Il boato si è sentito a chilometri di distanza. Forte. Quasi da infrangere i vetri. Una bomba carta era esplosa nel centro storico di Brusciano. La seconda in venti giorni nel piccolo comune situato in provincia di Napoli. È l’ultimo atto di una faida di camorra che si sta combattendo a suon di spari e scoppi. Ma nessuno vede, nessuno sente. Una guerra che sta passando sotto silenzio, nonostante i rumori, la polvere da sparo e il sangue che macchia l’asfalto. L'altro ieri il fragore si è sentito intorno alle 23. L’ordigno era stato piazzato davanti all’abitazione del fratello di colui che è ritenuto il boss del paese, Tommaso Rega. A parte i danni all’infisso, nessuno è rimasto ferito. Normalmente, in quella zona sono poche le auto che transitano a quell’ora, quando persone in strada difficilmente se ne vedono. Sono quasi tutti barricati in casa. Dopo poco, altri botti: dei colpi d’arma da fuoco (a salve) erano stati sparati contro un’altra abitazione nella parte opposta della città, dove si ergono le palazzine del rione popolare della “219”. Lì trova dimora il gruppo malavitoso opposto, formato da un manipolo di ragazzi che ruotano intorno a una famiglia di pregiudicati, il cui capo è detenuto. Due azioni criminose in pochi minuti, che sembrerebbero un botta e risposta. Stanno provando a chiarirlo i carabinieri della compagnia di Castello di Cisterna, accorsi sul posto nella notte tra mercoledì e giovedì. I militari, guidati dal capitano Tommaso Angelone, hanno eseguito i rilievi e controllato vari soggetti noti. Nel corso delle ispezioni hanno scovato 118 confezioni di marijuana e 11 dosi di cocaina, materiale per il confezionamento e appunti scritti a mano, verosimilmente inerenti attività di spaccio. Per detenzione di sostanze stupefacenti ai fini di spaccio è stato arrestato un 27enne, Marco Iannucci, già noto alle forze dell’ordine per i suoi precedenti penali per droga e reati contro il patrimonio. È stato sottoposto ai domiciliari in attesa del rito direttissimo.

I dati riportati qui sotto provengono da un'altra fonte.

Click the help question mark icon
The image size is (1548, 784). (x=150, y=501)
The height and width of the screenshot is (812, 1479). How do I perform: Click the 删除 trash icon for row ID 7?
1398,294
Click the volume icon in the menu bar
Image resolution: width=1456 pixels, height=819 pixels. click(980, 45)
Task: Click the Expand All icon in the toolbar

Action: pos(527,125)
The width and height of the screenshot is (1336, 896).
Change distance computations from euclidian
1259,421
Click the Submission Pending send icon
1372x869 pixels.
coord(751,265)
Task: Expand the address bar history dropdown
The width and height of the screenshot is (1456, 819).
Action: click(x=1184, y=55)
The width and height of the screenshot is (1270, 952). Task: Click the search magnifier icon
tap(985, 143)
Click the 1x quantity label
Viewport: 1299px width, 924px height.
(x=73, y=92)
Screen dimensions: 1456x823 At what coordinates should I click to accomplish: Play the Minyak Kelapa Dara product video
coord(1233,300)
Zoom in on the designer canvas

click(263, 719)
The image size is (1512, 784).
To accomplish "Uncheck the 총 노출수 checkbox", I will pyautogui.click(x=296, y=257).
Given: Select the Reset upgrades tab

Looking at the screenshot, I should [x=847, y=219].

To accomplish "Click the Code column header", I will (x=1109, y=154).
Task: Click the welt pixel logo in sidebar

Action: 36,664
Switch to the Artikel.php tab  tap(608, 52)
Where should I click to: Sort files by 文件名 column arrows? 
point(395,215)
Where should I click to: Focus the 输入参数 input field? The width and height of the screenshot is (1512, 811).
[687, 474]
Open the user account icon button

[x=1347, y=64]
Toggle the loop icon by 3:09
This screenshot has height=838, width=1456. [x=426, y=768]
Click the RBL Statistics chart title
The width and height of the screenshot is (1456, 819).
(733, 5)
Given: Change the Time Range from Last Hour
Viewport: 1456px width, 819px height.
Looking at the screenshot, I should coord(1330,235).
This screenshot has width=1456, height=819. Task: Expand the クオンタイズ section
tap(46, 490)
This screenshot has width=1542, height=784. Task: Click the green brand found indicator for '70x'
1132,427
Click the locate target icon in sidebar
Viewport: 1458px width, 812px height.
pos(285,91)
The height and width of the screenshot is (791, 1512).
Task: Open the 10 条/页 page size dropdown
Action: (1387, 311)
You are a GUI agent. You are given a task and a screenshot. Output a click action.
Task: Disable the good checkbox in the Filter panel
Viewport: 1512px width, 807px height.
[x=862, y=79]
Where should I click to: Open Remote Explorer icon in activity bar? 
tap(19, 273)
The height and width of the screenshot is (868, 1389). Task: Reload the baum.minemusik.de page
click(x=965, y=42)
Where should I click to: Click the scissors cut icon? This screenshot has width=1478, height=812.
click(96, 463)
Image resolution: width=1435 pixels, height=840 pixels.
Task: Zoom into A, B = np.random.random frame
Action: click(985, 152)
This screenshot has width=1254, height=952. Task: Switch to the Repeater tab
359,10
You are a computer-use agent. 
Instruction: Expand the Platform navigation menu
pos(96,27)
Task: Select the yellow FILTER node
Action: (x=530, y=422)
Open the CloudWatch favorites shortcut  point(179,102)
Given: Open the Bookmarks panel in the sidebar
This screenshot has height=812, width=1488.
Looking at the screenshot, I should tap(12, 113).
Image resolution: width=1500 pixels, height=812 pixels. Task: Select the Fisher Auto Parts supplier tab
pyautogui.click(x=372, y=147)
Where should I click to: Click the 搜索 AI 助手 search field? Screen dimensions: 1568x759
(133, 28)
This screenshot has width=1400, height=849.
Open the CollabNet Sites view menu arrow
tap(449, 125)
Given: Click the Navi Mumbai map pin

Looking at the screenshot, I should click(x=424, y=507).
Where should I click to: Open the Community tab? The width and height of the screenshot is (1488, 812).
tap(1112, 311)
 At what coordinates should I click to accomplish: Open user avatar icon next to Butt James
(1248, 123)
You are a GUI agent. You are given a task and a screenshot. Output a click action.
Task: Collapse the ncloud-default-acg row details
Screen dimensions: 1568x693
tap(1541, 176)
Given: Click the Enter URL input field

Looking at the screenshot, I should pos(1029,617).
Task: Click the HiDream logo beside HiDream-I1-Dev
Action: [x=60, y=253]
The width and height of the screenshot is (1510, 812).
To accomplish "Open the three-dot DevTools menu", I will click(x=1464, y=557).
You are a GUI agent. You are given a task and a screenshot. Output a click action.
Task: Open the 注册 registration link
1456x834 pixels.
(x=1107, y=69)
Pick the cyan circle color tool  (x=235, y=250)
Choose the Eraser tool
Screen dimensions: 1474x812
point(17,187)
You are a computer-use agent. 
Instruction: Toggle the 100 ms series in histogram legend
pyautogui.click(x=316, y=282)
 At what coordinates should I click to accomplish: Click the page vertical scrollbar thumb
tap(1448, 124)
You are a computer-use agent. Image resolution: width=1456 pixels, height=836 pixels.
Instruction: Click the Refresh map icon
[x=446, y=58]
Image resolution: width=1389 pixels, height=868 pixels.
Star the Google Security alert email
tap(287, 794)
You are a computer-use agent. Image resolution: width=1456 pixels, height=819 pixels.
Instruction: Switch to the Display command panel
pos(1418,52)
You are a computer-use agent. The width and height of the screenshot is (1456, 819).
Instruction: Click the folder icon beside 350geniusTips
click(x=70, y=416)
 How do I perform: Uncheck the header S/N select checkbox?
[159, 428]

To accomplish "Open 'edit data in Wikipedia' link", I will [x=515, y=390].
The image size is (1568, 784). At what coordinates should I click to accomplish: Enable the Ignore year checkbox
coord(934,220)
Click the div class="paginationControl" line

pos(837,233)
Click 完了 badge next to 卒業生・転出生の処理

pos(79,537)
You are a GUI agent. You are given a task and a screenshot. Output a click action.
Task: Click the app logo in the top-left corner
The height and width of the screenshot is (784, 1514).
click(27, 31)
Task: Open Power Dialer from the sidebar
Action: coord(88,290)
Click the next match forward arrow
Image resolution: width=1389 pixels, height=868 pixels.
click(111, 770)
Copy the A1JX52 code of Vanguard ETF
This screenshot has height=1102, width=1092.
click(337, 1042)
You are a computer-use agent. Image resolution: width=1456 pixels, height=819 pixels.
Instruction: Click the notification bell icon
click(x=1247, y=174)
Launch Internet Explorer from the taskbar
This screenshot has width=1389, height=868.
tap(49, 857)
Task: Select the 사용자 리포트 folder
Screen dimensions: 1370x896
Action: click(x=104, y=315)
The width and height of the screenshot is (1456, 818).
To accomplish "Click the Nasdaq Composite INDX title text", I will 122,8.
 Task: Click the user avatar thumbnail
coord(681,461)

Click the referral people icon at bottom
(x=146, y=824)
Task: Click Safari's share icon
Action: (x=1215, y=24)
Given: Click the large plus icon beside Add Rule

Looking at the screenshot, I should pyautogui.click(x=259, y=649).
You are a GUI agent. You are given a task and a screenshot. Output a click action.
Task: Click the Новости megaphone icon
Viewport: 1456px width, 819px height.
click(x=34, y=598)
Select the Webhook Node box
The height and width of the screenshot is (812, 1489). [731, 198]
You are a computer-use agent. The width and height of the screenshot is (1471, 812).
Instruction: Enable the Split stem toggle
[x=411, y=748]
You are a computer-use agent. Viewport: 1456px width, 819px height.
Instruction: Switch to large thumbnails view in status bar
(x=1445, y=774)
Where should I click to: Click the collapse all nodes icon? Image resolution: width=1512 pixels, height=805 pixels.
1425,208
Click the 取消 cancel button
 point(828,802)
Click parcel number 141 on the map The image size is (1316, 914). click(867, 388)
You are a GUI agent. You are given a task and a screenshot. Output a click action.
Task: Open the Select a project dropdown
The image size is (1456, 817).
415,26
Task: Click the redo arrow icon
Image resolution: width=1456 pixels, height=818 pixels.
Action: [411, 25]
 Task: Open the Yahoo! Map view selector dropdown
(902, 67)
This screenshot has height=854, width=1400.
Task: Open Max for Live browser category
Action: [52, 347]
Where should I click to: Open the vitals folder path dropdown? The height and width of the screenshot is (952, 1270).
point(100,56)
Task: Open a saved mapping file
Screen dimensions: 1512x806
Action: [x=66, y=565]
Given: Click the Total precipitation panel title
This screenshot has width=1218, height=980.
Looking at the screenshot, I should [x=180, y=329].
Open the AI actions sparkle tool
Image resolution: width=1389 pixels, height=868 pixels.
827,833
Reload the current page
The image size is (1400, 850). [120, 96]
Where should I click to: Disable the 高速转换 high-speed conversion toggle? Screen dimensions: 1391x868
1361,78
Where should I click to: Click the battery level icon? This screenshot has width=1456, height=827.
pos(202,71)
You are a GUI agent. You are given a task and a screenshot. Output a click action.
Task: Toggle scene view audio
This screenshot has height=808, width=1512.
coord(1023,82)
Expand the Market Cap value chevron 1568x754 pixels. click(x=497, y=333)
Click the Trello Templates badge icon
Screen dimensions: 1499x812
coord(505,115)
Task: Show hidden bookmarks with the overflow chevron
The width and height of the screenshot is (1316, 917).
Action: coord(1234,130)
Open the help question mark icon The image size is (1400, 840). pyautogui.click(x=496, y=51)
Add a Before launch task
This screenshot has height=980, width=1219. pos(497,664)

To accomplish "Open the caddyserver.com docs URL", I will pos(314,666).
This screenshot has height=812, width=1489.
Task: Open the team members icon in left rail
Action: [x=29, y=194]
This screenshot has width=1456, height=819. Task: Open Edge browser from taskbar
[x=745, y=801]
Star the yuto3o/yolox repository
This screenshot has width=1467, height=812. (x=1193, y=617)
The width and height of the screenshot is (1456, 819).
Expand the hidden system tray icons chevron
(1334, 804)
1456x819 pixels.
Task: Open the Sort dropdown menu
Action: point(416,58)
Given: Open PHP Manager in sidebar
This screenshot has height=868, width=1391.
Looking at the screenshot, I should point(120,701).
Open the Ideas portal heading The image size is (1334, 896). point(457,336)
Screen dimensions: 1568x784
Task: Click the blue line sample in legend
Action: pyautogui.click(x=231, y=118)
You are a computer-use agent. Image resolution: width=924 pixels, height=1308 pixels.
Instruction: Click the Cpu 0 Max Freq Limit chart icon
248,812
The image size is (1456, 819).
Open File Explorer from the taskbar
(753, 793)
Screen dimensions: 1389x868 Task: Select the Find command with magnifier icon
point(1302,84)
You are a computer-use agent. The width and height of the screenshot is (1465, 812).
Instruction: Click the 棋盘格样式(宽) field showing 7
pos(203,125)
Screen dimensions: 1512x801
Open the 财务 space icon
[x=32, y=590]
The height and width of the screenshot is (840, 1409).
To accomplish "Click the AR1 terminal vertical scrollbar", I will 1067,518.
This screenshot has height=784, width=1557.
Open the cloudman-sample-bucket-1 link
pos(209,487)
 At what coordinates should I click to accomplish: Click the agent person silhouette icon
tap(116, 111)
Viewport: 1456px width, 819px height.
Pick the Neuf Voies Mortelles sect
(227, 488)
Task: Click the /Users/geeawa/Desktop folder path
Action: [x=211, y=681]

Ieri mattina il popolo vociferava, si domanda, chiedeva. Chi si incontrava per strada ne parlava. Molto sottovoce. Nella parte vecchia del paese, nella strada dove è scoppiato l’ultimo ordigno, alla domanda “Mi sa indicare dove è esplosa la bomba?”, la risposta era sempre la stessa: un “non lo so” e gli occhi spalancati. Vivono nel terrore gli abitanti di Brusciano, e la paura rafforza quel muro di omertà contro cui ogni volta devono scontrarsi gli investigatori. “Io non ti ho detto niente, mi raccomando. Io non c’entro”. Continuava a ripetere impacciato un passante, balbettando e guardandosi intorno, mentre qualche goccia di sudore iniziava a scivolargli sulla fronte. Per strada il silenzio era spettrale in via Amendola. La chiesetta vicina aveva le porte spalancate, ma all’interno non c’era nessuno. Delle massaie rientravano con le buste della spesa, altre facevano capolino da balconi e finestre. La vita era ritornata alla normalità, dopo una notte movimentata. Secondo quanto appurato dai carabinieri, gli attentatori avevano il volto travisato. Gli inquirenti ipotizzano che il loro intento fosse intimidatorio. L’episodio segue quello di 19 giorni fa, quando una bomba carta deflagrò all’esterno della casa del capoclan dei Rega. Era sabato, più o meno l’orologio segnava le 22,00. Nonostante la confusione del sabato sera, veicoli che passavano, uomini che bivaccavano fuori ai baretti e i ragazzini che passeggiavano nei dintorni, qualcuno era riuscito a posizionare l'ordigno e a scappare via. Un mese prima (il 2 settembre scorso) era stato gambizzato colui che è ritenuto il braccio destra di Rega: era stato raggiunto da diversi colpi d’arma da fuoco nella notte, mentre si trovava fuori casa. Fino a quel momento la guerra sembrava essersi sopita, dopo mesi di tensioni sfociate in agguati armati - anche in pieno giorno e tra la gente - che non hanno fatto registrare morti, ma feriti ritenuti vicini all’una e all’altra fazione criminale. Dopo la tregua estiva, a quanto pare, i clan hanno ripreso ad attaccarsi.

Sullo sfondo: una città inerte e una politica silente e inetta.